=== Data entries ===
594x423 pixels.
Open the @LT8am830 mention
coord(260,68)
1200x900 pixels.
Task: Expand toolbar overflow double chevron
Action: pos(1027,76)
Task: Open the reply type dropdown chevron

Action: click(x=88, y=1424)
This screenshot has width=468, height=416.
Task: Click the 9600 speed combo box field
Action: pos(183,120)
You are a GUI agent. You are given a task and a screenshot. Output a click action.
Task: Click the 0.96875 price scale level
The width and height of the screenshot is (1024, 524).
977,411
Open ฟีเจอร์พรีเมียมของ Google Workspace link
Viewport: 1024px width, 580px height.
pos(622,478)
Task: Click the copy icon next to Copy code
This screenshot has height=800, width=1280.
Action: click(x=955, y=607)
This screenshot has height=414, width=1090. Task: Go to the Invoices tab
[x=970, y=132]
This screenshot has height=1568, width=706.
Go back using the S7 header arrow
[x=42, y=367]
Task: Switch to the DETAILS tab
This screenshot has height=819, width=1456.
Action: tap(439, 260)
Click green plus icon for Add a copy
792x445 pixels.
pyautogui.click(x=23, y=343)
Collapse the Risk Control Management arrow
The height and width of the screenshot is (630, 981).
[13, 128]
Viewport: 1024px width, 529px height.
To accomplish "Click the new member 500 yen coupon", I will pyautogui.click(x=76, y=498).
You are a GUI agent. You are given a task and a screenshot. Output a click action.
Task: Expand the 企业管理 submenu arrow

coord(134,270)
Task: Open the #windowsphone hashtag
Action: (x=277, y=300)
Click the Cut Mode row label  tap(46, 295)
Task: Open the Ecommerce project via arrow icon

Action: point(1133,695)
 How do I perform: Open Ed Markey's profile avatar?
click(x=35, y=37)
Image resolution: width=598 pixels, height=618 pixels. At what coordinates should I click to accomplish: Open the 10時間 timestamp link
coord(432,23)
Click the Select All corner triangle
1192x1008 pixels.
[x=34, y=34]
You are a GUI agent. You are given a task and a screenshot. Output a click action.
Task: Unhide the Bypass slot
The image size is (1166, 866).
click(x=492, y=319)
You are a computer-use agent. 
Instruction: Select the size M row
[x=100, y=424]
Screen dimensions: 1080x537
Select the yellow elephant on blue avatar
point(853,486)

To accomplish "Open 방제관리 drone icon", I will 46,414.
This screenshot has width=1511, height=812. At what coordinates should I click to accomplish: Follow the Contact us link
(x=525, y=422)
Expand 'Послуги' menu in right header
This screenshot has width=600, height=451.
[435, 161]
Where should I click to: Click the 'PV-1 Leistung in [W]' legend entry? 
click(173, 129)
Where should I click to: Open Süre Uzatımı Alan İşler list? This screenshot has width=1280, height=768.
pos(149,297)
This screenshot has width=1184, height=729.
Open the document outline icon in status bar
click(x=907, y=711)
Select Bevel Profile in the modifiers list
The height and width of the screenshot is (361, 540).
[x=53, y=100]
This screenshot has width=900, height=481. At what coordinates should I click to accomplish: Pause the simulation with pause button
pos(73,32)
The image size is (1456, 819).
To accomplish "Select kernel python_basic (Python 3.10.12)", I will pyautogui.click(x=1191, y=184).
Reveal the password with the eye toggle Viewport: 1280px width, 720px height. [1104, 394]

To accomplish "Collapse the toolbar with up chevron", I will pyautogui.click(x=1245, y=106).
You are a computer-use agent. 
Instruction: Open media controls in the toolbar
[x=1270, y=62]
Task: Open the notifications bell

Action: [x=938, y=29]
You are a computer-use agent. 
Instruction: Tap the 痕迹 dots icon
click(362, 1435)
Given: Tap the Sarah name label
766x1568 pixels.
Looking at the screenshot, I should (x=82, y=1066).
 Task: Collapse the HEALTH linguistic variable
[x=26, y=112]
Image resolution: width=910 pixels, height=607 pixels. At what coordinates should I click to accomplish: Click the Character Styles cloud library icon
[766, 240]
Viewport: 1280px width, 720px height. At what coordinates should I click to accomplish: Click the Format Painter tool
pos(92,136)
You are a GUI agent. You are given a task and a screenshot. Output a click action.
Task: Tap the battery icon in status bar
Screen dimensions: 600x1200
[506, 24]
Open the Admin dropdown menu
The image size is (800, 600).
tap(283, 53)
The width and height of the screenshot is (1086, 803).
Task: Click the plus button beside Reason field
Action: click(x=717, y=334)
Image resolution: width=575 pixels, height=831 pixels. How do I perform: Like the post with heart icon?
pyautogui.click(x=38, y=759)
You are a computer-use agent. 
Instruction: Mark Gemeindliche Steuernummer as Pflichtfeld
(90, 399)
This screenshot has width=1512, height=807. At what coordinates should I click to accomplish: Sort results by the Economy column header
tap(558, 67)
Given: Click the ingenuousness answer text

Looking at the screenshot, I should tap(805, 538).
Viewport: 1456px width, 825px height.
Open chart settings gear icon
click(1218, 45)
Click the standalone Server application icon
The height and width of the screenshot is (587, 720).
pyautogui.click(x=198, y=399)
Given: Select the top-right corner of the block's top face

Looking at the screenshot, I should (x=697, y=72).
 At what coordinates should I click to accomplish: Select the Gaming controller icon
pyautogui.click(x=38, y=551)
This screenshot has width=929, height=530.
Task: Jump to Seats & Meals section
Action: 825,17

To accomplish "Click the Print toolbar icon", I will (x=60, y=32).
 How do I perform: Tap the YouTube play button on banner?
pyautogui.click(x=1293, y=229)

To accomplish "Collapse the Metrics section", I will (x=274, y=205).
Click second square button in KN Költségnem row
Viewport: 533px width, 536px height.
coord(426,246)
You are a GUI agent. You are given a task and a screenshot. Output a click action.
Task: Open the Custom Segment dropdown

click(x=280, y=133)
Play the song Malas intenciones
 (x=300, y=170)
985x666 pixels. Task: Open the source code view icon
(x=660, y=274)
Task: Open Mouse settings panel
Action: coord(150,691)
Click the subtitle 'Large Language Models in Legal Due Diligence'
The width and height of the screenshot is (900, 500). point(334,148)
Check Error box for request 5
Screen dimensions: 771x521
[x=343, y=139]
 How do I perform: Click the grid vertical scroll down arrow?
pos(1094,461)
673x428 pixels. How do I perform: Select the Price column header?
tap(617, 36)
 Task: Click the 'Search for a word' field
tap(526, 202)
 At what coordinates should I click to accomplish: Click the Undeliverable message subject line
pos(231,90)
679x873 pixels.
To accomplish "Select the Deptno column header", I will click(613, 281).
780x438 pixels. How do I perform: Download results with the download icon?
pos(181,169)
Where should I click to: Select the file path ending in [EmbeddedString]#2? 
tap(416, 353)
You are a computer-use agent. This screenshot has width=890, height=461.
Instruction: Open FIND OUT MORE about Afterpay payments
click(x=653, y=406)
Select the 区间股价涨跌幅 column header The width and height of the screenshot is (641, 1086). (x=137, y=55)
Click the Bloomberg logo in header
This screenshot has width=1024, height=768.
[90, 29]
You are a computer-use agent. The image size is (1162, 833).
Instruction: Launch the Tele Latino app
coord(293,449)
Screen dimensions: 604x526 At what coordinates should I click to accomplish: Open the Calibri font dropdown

=== Aim of the exercise ===
Reproduce the entries verbatim, starting with the line that contains "Task: Open the Ecommerce" and going on through the line that contains "click(x=907, y=711)", with both of those lines included.

=== Finished exercise ===
Task: Open the Ecommerce project via arrow icon

Action: point(1133,695)
 How do I perform: Open Ed Markey's profile avatar?
click(x=35, y=37)
Image resolution: width=598 pixels, height=618 pixels. At what coordinates should I click to accomplish: Open the 10時間 timestamp link
coord(432,23)
Click the Select All corner triangle
1192x1008 pixels.
[x=34, y=34]
You are a GUI agent. You are given a task and a screenshot. Output a click action.
Task: Unhide the Bypass slot
The image size is (1166, 866).
click(x=492, y=319)
You are a computer-use agent. 
Instruction: Select the size M row
[x=100, y=424]
Screen dimensions: 1080x537
Select the yellow elephant on blue avatar
point(853,486)

To accomplish "Open 방제관리 drone icon", I will 46,414.
This screenshot has width=1511, height=812. At what coordinates should I click to accomplish: Follow the Contact us link
(x=525, y=422)
Expand 'Послуги' menu in right header
This screenshot has width=600, height=451.
[435, 161]
Where should I click to: Click the 'PV-1 Leistung in [W]' legend entry? 
click(173, 129)
Where should I click to: Open Süre Uzatımı Alan İşler list? This screenshot has width=1280, height=768.
pos(149,297)
This screenshot has width=1184, height=729.
Open the document outline icon in status bar
click(x=907, y=711)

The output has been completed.